- Paula Grossman, from a 1971 newspaper
- Born: October 30, 1919 Brooklyn, New York, U.S.
- Died: September 26, 2003 (aged 83) New Jersey, U.S.
- Occupations: Educator, activist

= Paula Grossman =

Advocate and plaintiff in gender-affirming care lawsuit

Paula Miriam Grossman (October 30, 1919 – September 26, 2003) was an American music educator who was dismissed from a teaching position after gender-affirming surgery in 1971. Grossman unsuccessfully sued the school district on the basis of sex discrimination in the lawsuit Grossman v. Bernards Township Board of Education, but her case garnered international media attention.

== Early life ==
Grossman was born to Bertha and Henry Grossman in Brooklyn on October 30, 1919. She was assigned male at birth. Grossman graduated from the University of Newark in 1941, and served in the United States Army during World War II. In 1947, she earned a master's degree in music education at Teachers College, Columbia University.

== Career ==
Grossman was a schoolteacher for over thirty years. She taught music at an elementary school in Bernards Township, New Jersey from 1957 until 1971. After her spring 1971 gender-affirming surgery, she returned to the classroom, and met with her principal and the school board of the Bernards Township School District to discuss her continued employment as a woman. The district asked Grossman to relinquish her tenure and transfer to a high school position. She refused those conditions, and she was suspended from her employment before the 1971–1972 academic year.

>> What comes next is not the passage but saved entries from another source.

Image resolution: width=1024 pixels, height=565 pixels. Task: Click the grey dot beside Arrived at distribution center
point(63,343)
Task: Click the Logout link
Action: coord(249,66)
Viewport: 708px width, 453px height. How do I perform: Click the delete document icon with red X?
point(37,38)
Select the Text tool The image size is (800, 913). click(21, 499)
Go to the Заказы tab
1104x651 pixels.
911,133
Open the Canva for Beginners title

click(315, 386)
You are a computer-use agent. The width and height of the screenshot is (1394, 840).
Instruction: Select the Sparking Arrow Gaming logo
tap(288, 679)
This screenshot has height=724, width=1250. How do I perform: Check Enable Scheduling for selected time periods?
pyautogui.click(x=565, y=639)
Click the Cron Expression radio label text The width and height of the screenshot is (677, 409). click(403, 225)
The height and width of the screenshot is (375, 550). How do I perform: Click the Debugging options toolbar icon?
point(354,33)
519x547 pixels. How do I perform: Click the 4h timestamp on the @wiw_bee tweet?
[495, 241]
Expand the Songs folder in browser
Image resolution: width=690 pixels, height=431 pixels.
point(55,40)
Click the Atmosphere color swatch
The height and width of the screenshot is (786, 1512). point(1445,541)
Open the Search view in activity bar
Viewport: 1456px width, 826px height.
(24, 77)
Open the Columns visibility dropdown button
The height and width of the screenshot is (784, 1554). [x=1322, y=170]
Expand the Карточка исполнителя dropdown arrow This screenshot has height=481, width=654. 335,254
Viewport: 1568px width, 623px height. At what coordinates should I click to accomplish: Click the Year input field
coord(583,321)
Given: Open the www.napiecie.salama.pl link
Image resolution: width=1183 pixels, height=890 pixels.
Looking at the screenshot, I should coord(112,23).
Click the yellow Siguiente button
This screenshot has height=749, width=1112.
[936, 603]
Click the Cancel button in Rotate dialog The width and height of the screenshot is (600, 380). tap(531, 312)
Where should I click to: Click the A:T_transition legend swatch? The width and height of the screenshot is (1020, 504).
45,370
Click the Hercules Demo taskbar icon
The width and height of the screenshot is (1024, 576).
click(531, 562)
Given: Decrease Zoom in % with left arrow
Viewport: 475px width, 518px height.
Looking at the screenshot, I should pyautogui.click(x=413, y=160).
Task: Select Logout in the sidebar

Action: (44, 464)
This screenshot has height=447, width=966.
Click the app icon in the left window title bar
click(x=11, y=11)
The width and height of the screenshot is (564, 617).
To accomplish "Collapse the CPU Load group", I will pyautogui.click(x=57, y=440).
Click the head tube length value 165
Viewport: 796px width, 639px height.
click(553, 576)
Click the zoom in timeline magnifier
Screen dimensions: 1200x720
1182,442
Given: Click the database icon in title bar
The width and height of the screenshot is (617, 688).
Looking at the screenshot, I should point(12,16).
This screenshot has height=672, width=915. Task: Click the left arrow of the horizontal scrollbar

In October 1971, the ACLU agreed to work with Grossman to fight her dismissal. Nonetheless, the state education commissioner ordered her dismissal, and a judge found that the firing did not meet a strict definition of sex discrimination, in Grossman v. Bernards Township Board of Education. The decision was upheld on appeal in 1974. The United States Supreme Court declined to hear the case in 1976. In a later decision, her right to a disability pension was recognized.

Grossman never taught school again; she performed as a pianist and singer. She lectured on the case and her experiences, and appeared on national television programs covering the controversy of her dismissal, including The David Suskind Show. "I've done nothing wrong, nothing disgraceful," she told Rutgers students at a lecture in 1973. "I had a medical problem and I had it solved. Some people didn't like the solution." By 1977 she was working for the City of Plainfield as an assistant planner. She later wrote an advice book, A Handbook for Transsexuals (1979). She retired in 1980.

One of Grossman's students in New Jersey was Meryl Streep. Another former student, Scott Keeler, wrote a newspaper essay on Grossman in 2007, for the Tampa Bay Times, recalling that "educators and adults in my community, including my own father, let pass the opportunity to teach tolerance and acceptance, and everyone was the worse for it."

== Personal life ==
In 1949, Grossman married Ruth Keshen, a legal secretary. They had three daughters, and stayed together until Grossman died in 2003 at age 83. Ruth Keshen Grossman died in 2005.